What to count as downtime so OEE is fair

OEE is usually split into three parts: availability (how long the equipment is actually running), performance (at what speed it runs) and quality (how much good product is produced). The mistake starts when any fault is automatically recorded as downtime. Then availability drops, while performance may appear better than it is.

Downtime is when a line or machine cannot produce because the process is stopped. If the equipment runs but more slowly, that is usually a performance loss, not downtime. To make OEE calculations fair, agree in advance on the boundary: what counts as a stop and what counts as working at reduced speed.

A practical rule for the registry: record an event as downtime if production at that moment is zero and the operator can name the stop reason. If production continues but below standard, the cause should be allocated to speed losses (for example, “running at 70% due to unstable feed”).

Micro-stops are harder. Short stops of 10–30 seconds can be easily lost but add up to a large deficit. Set a threshold, for example 1–2 minutes: everything shorter is accumulated into one entry per shift or per hour with the reason “micro-stops” and a short hint about the most likely cause (sticking, sensor, manual feed). If a micro-stop repeats in series and consumes notable time, it should be logged as separate events.
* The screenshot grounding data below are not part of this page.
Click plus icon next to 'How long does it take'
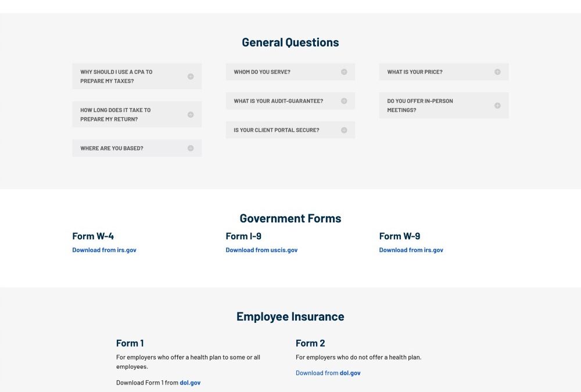(x=191, y=115)
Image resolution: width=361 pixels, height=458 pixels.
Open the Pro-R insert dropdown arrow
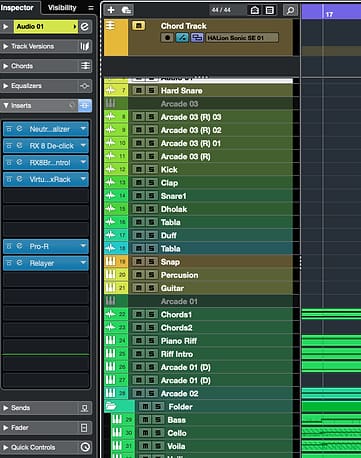pos(83,246)
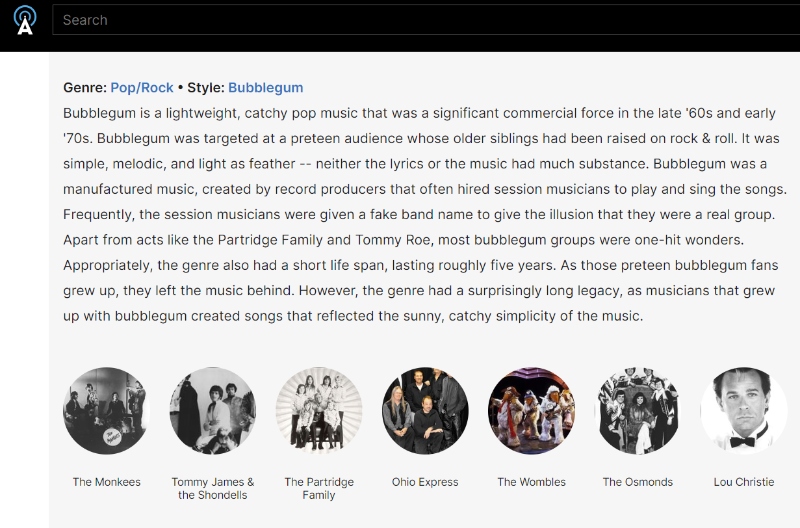Screen dimensions: 800x528
Task: Click The Wombles artist photo
Action: 531,411
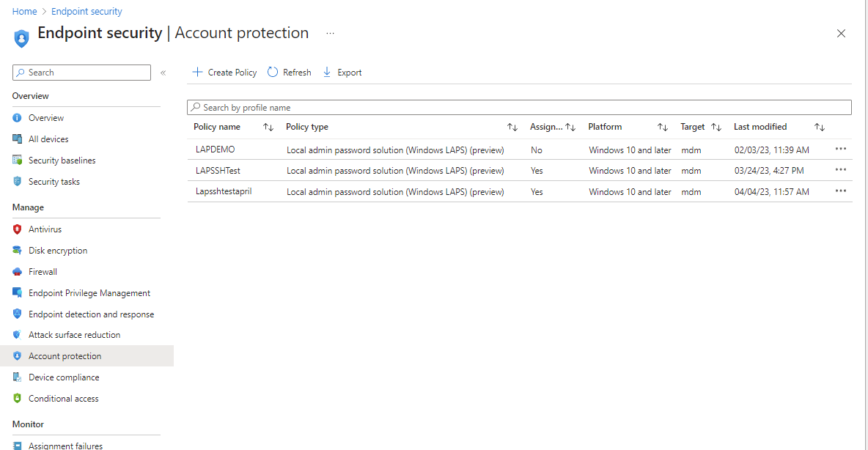
Task: Select the Firewall icon in Manage section
Action: tap(17, 272)
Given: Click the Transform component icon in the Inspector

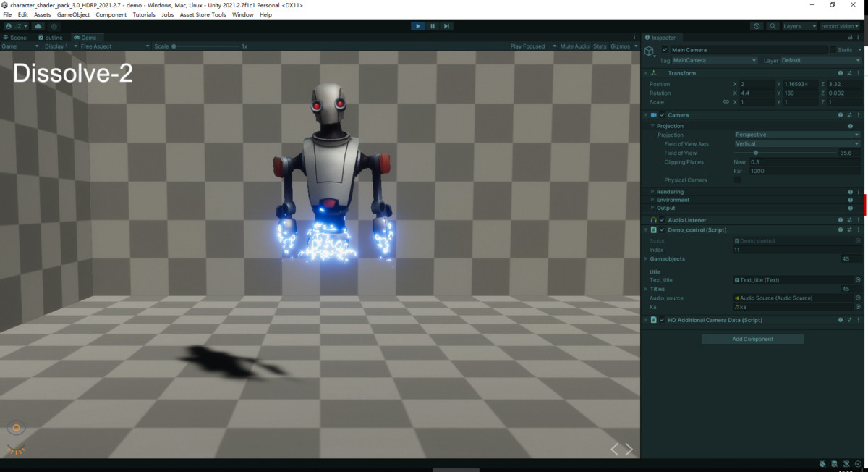Looking at the screenshot, I should [654, 72].
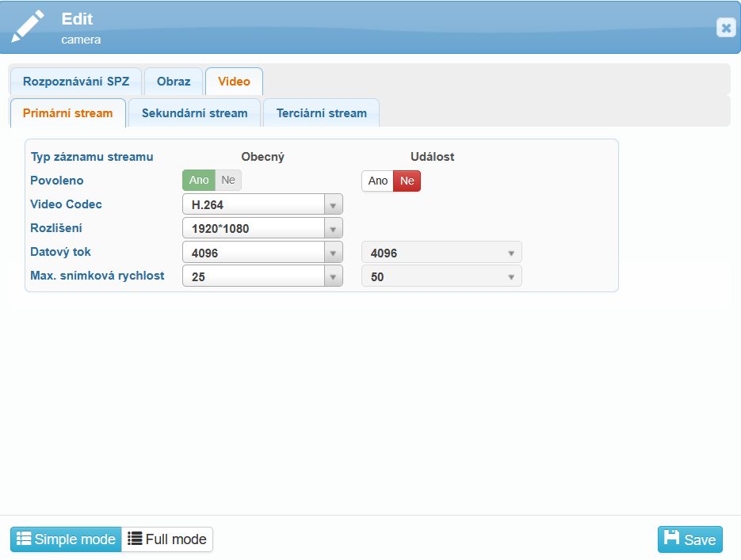The width and height of the screenshot is (741, 560).
Task: Switch to Full mode view
Action: [167, 539]
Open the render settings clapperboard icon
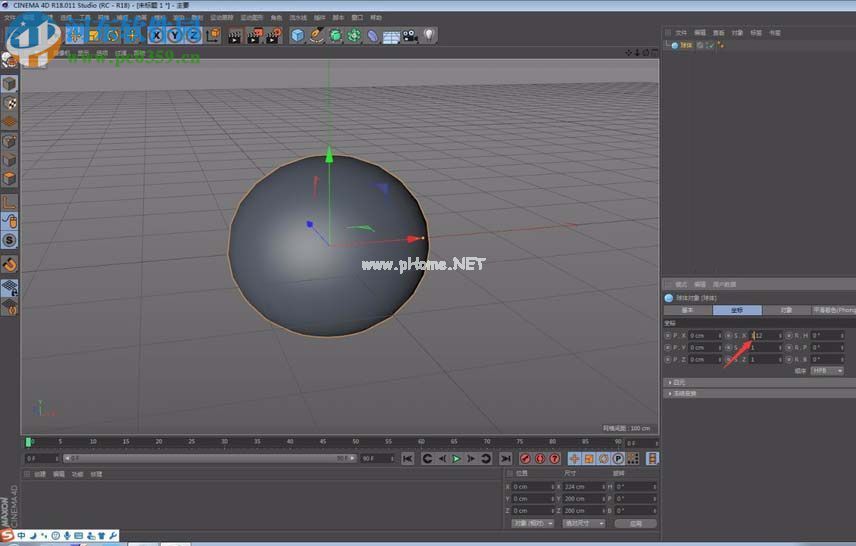 click(x=273, y=36)
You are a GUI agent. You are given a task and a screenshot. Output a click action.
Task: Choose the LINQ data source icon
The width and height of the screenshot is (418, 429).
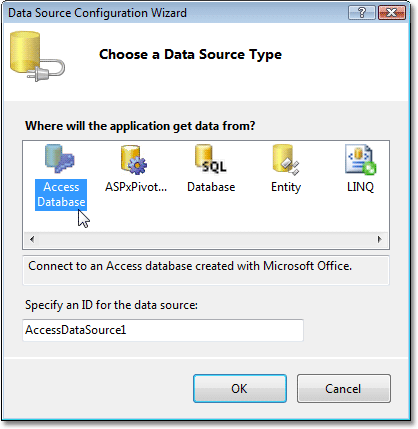tap(360, 160)
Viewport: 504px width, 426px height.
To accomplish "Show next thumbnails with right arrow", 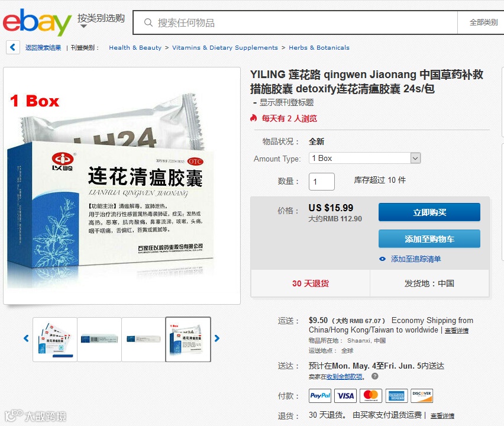I will (x=217, y=338).
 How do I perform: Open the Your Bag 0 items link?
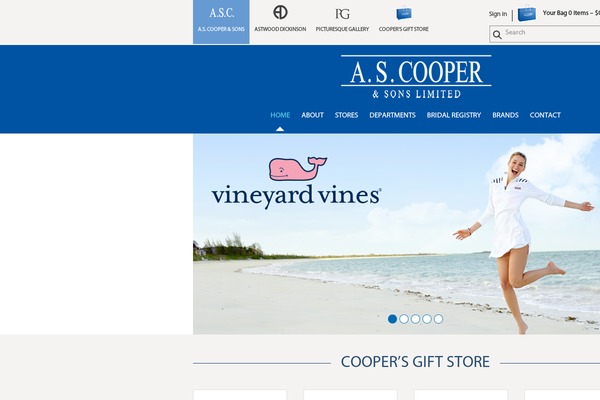point(571,13)
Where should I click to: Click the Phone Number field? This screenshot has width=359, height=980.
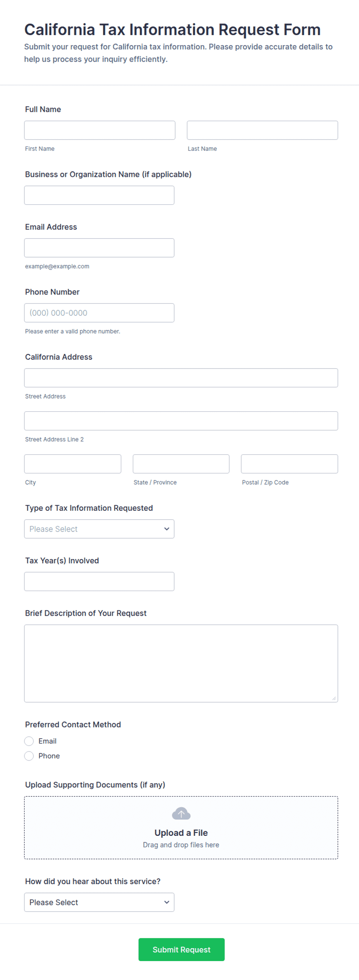coord(99,313)
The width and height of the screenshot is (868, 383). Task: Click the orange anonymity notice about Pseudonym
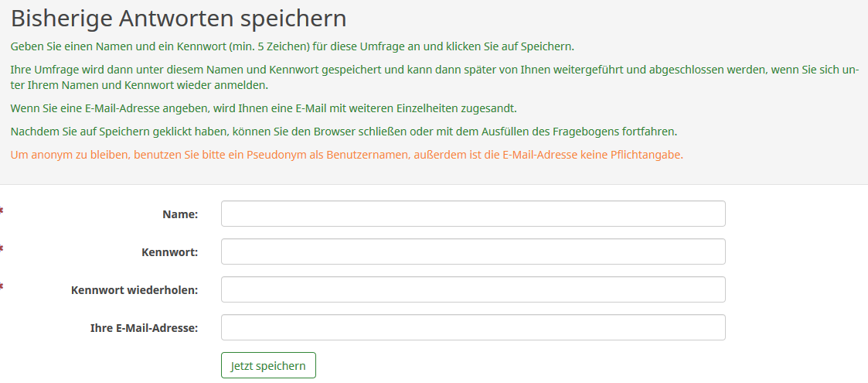[346, 155]
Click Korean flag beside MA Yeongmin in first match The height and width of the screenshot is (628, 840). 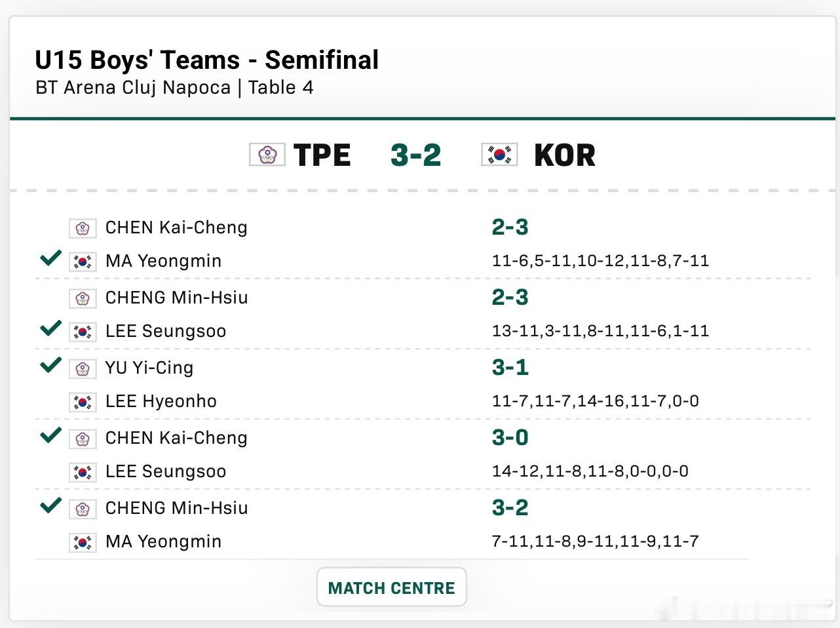click(83, 262)
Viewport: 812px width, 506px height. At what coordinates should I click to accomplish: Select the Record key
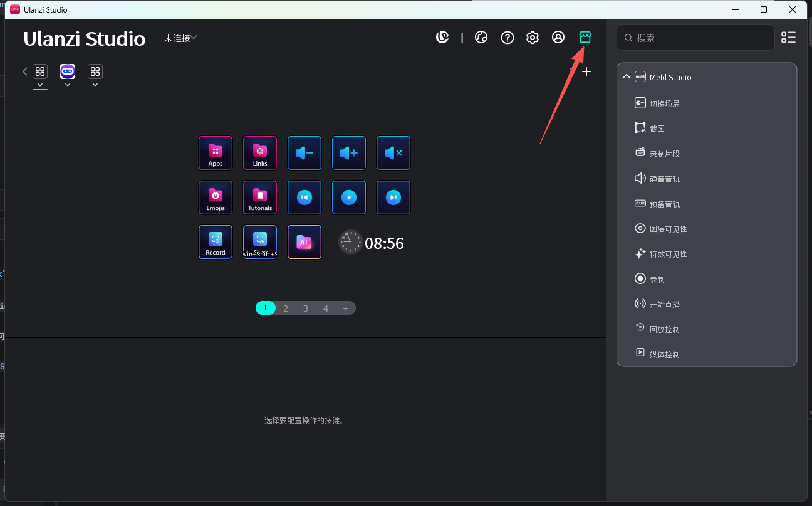[x=216, y=242]
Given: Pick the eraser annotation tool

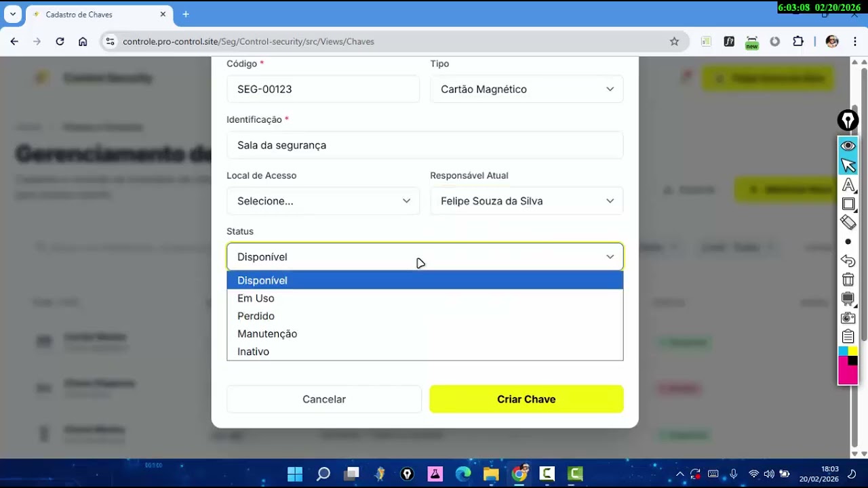Looking at the screenshot, I should [848, 222].

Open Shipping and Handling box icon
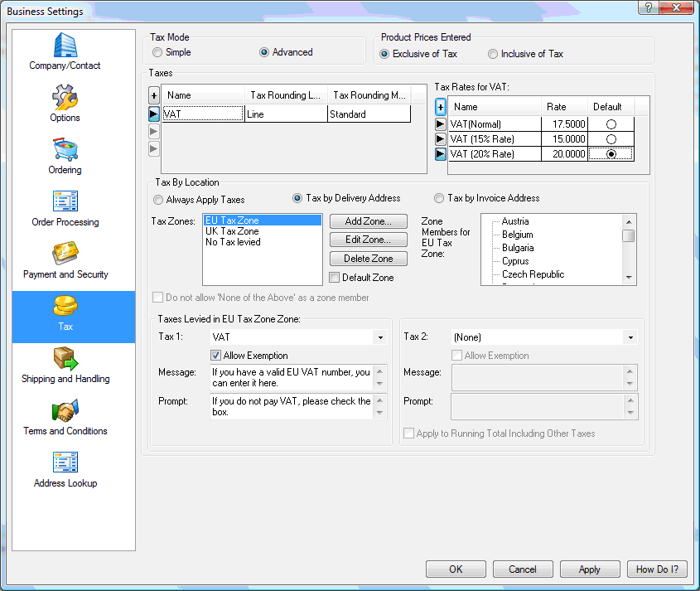click(x=65, y=360)
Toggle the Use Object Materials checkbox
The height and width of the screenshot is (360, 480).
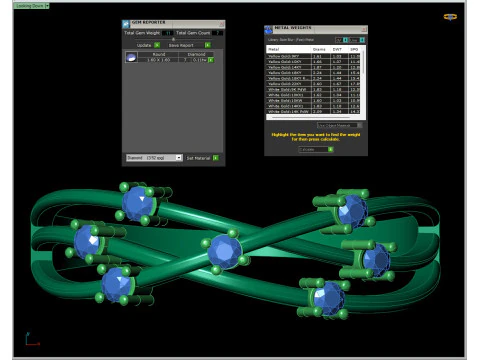[360, 125]
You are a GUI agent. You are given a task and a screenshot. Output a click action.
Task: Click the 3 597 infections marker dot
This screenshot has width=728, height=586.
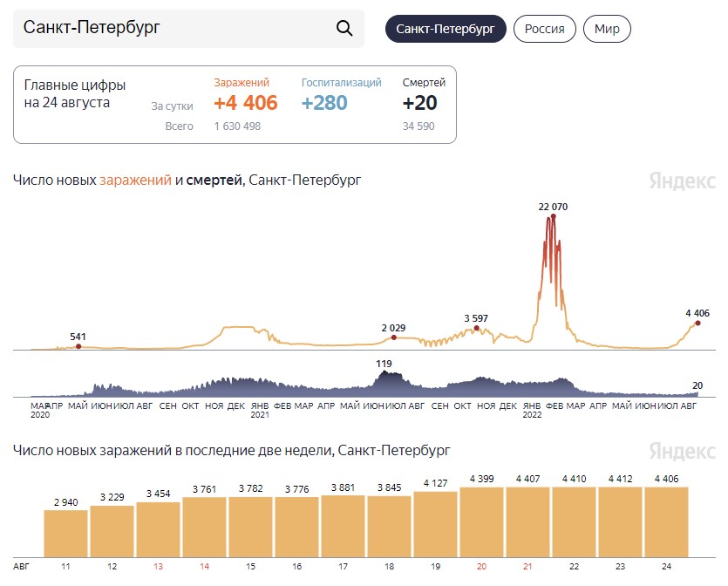pyautogui.click(x=476, y=328)
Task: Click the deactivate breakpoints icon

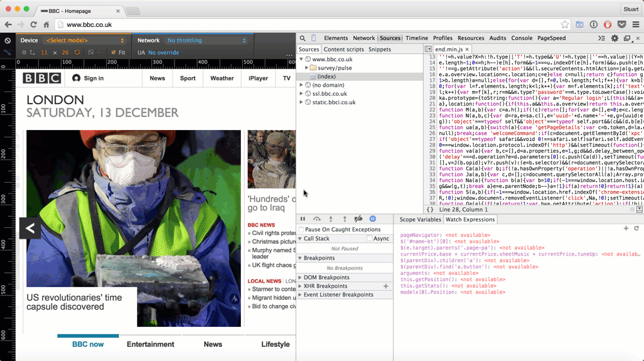Action: point(359,219)
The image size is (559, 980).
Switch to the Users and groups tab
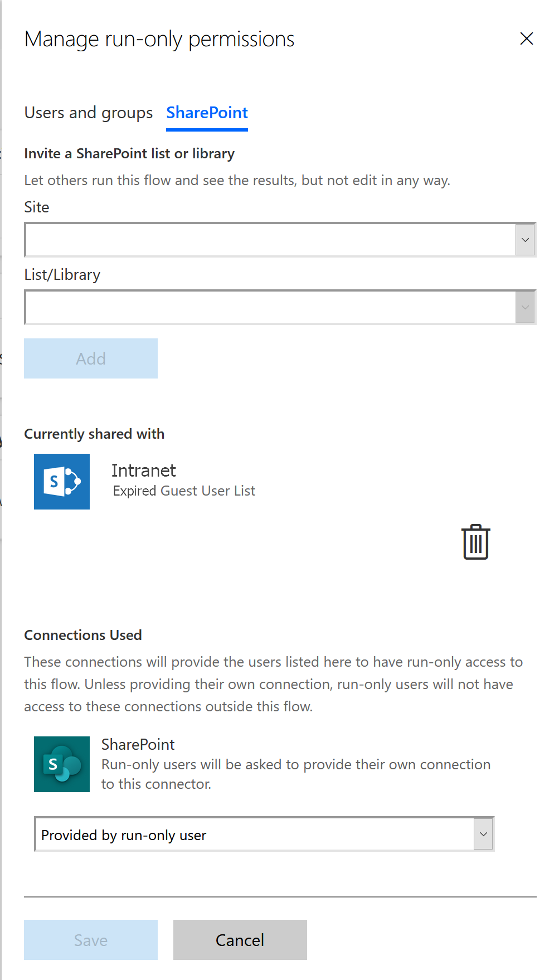tap(89, 113)
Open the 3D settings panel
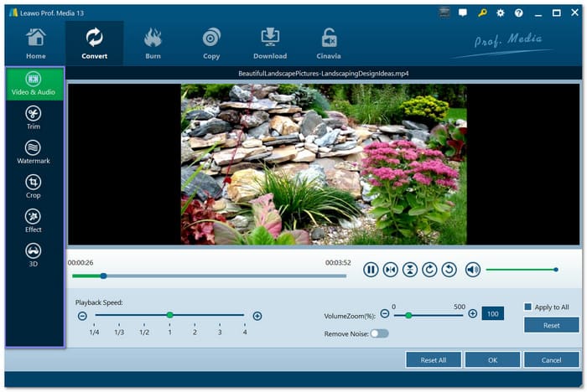The height and width of the screenshot is (392, 587). tap(34, 255)
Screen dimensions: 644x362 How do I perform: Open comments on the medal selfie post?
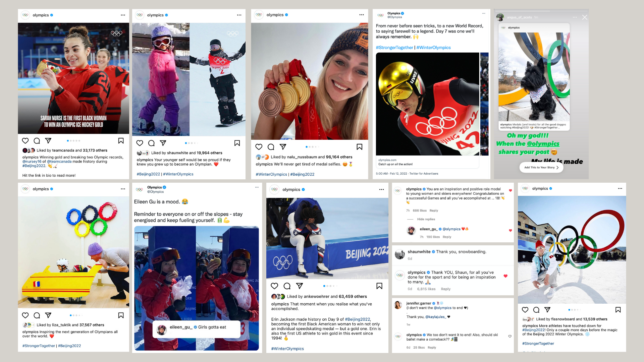[271, 147]
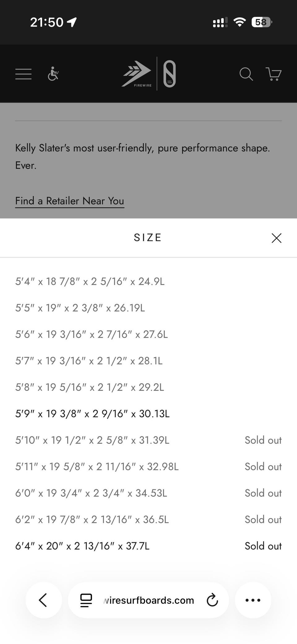Choose the 5'8" 29.2L size option
297x644 pixels.
coord(89,387)
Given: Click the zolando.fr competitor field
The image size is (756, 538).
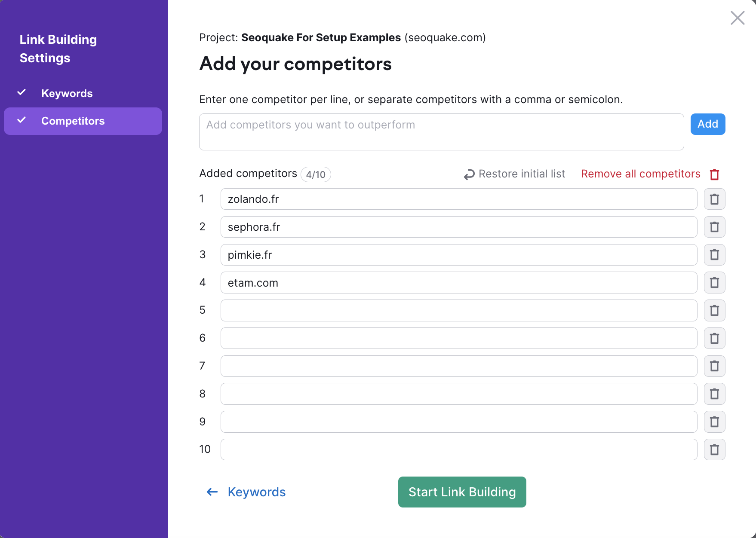Looking at the screenshot, I should pos(458,199).
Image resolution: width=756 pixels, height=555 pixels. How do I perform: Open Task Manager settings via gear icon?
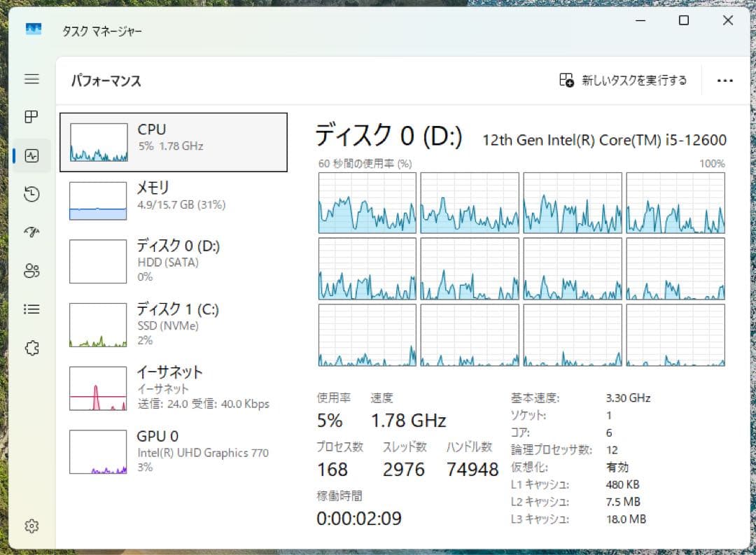(32, 526)
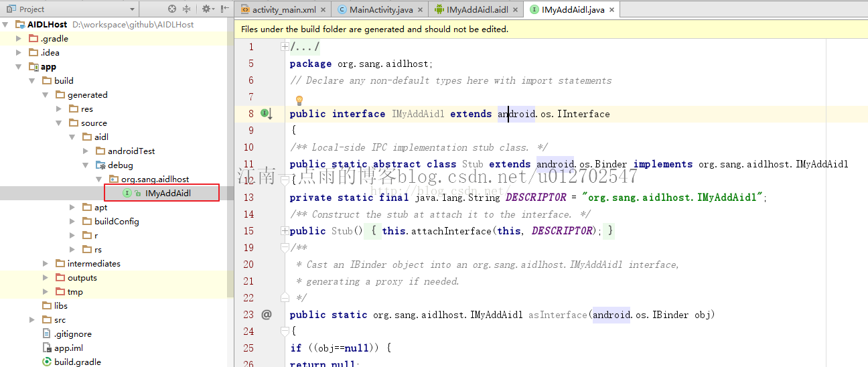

To make causes comparable across workshops, embed responsibility boundaries into the classifier from the start. At the top level it is usually enough to have these groups:

  • Production (changeover, waiting for operator, no work order).
  • Repair (breakdown, planned maintenance).
  • Supply and logistics (no raw material, no packaging, no tool).
  • Quality (stop for inspection, batch hold).
  • External conditions (power, network, temperature, safety).

Example: one workshop logged “waiting for the setup technician” as repair, another as production. In reports this looked like different problems. Agreement on boundaries immediately removes such distortions.

Registry data: mandatory fields

For the registry to work for OEE calculation and comparison, start with the same set of fields. If each area records differently, the discussion will be about formats, not problems.

Minimum fields without which data lose meaning: start and end time of the downtime, duration (best calculated automatically), area/line, specific equipment, reason from the classifier. These fields provide comparability and help catch errors (for example, duration not matching time difference).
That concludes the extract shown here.